In the FAA plan to return the jet to service, the MAX still gets a pass on the latest crew-alerting regulations.

PP: What’s something you’d like readers to know about how this story evolved behind-the-scenes? Was there any piece of your reporting that particularly surprised you or that you continue to think back on?

DG: There were many memorable journalistic moments, including the meeting when I was shown the System Safety Assessment. And another secret interaction I had with a new source identified by one of my colleagues was a “deep throat” coup that the reporters on the team vividly remember as a highlight. I cannot reveal details.

I was surprised at how much our reporting was fully embraced and praised by the industry. And even though Boeing leaders still hesitate to outright admit flaws in the MAX design, company officials accept and respect what we wrote.

PP: With so much else going on in 2020, the Boeing MAX story has faded somewhat into the background and it seems the jet will return to service by year end. Is the story over? How do you anticipate your coverage continuing?  

DG: The story isn’t over. It will return to prominence for the public when the jet returns to service. We don’t yet know the final outcome of all the investigations, including a grand jury criminal investigation.

Boeing now faces a devastating, pandemic-driven aviation downturn. If it is to recover, the MAX must return and be accepted as safe by passengers. There is still much to be written about that and about responsibility for the tragedies.

PP: What impact do you hope this reporting will have on the future of the airline industry?

DG: We hope for an increased focus on safety at Boeing and for a legislative shift to make the FAA oversight process more thorough and independent.

PP: How did you find out you won the Pulitzer, and what does this mean to you?

DG: Having won two major national awards before the Pulitzer, we knew there was hope. So the top editors arranged a Zoom call for the entire staff and we all watched the announcement live.

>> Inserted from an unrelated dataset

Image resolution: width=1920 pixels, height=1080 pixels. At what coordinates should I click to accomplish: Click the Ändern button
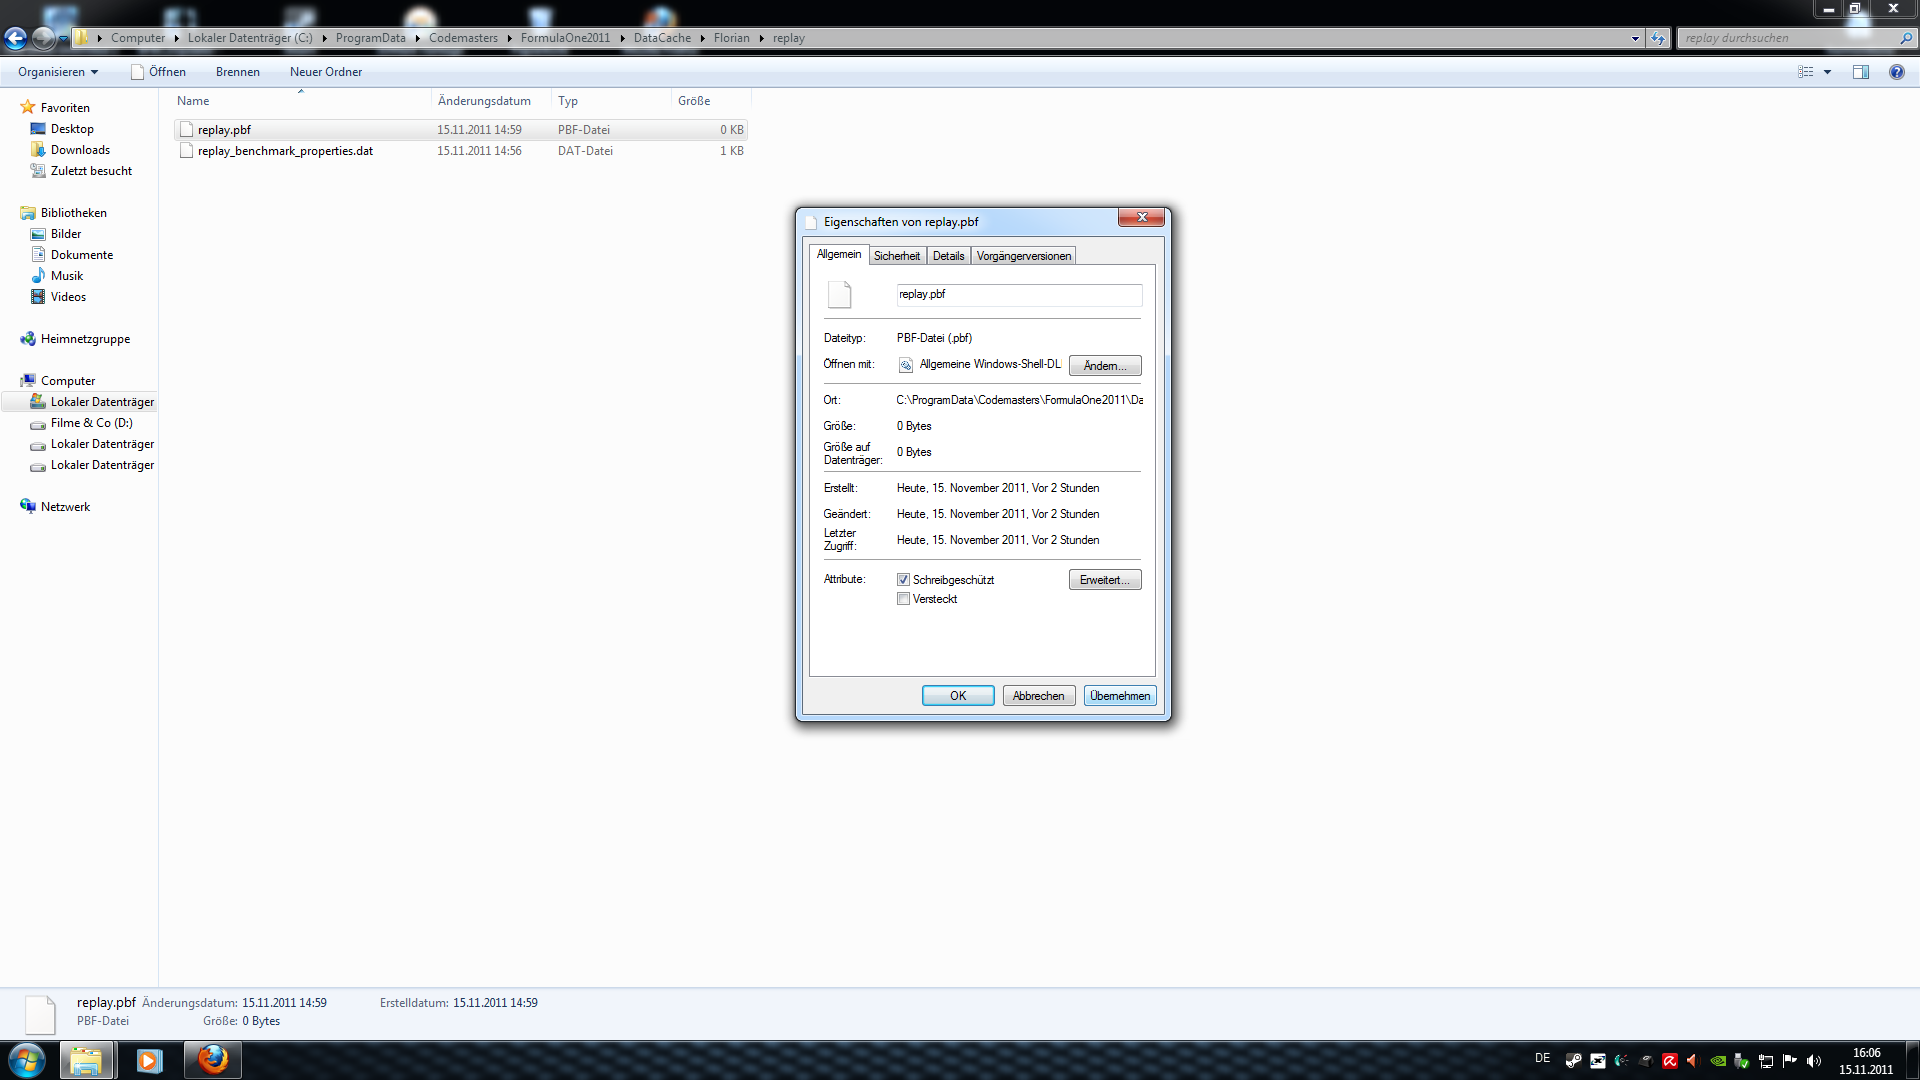1104,366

That meant I received the news live with my wife (also a Seattle Times journalist) and daughters around me, while all my colleagues in their own homes celebrated on the computer screen. It was wonderful.

In the months since we won, the COVID pandemic restrictions mean the Seattle Times team has still not been able to gather to celebrate. We will one day.

For me personally, this is an amazing validation of my work and of the choice I made to come to the U.S. 28 years ago. Then, I had a career as a mathematics teacher behind me and no credentials as a journalist. What a great country. What a wonderful job.